Update: Due to the popularity of this review I have just completed an ultimate upgrade guide for the Tyro79 here. This covers all parts and betaflight upgrades.
What's in the kit
It's a surprisingly complete kit, including all the essential plus many extra that a builder may want - zip ties, spanners, silicon pads, multiple straps etc - it's all here and listed below.
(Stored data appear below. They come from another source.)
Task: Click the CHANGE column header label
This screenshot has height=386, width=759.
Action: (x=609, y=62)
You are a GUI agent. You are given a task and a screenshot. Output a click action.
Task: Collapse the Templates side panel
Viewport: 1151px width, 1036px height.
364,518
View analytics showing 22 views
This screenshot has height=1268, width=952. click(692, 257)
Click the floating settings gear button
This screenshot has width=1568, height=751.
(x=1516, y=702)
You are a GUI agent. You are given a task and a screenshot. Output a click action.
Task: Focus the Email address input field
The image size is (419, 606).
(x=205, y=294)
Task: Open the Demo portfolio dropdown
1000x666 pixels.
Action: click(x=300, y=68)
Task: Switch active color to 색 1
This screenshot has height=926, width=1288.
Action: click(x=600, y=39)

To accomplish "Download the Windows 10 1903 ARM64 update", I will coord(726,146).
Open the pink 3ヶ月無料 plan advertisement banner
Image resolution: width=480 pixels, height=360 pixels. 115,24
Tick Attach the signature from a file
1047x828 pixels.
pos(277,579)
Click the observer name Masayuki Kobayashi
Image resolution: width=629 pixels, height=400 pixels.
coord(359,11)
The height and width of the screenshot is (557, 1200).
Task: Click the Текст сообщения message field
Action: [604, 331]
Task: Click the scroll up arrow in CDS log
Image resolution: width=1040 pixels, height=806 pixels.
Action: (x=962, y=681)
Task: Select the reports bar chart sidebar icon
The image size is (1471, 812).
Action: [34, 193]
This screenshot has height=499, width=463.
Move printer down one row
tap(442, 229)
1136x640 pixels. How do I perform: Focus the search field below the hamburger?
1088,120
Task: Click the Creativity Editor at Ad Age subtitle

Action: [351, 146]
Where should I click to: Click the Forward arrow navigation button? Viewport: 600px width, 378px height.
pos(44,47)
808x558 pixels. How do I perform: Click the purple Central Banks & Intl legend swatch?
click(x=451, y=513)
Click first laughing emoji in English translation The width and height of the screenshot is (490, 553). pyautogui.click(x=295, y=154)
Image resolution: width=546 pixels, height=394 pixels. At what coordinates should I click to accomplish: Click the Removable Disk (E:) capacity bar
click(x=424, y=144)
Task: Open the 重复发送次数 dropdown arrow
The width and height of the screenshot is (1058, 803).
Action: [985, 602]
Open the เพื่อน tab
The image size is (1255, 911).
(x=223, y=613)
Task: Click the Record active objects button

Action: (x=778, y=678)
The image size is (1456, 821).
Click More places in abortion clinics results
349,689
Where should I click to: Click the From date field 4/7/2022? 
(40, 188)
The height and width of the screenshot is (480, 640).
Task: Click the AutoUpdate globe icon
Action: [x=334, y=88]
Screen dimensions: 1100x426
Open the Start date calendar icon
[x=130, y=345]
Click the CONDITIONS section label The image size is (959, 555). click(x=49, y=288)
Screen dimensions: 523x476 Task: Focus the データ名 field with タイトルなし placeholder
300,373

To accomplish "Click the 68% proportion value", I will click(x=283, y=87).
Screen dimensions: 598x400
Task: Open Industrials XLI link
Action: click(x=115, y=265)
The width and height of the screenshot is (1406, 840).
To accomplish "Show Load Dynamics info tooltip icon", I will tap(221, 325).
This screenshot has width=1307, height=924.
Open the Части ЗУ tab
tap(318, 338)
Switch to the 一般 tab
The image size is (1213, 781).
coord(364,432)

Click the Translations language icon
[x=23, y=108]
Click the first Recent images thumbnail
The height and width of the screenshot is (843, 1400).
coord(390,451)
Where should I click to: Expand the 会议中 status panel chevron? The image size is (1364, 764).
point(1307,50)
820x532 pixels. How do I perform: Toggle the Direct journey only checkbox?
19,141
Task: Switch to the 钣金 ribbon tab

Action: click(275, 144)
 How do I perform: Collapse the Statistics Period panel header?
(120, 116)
The parts you would expect are in black, the parts you probably would not are in red
  • 1 x 140mm racing frame kit
  • 4 x 1607 2800KV brushless motors
  • 1 x 4 IN 1 20A BLHeli_S ESC
  • 1 x  F4 flight controller
  • 1 x 700TVL CMOS camera
  • 1 x 5.8G 40CH 0mw/25mw/200mw switchable VTX
  • 4 x 3030 4-blade propellers
  • Zip ties
  • 2 x different length battery straps
  • Silicon battery pad
  • Carbon Fibre landing pad to protect battery
  • spare JST connectors and cables
  • Spare Prop Nuts
  • 2 x spanners
If this is your first quad you will need some extra gear to get flying:
  • A receiver (I recommend the XM Plus)
  • Batteries 4s 550mah - 750mah (I recommend CNHL 4s 650mah or CNHL 4s 850mah)
  • ​Propellers (I recommend Gemfan 3052)
  • A transmitter (I recommend FRSKY Taranis X-Lite as reviewed here)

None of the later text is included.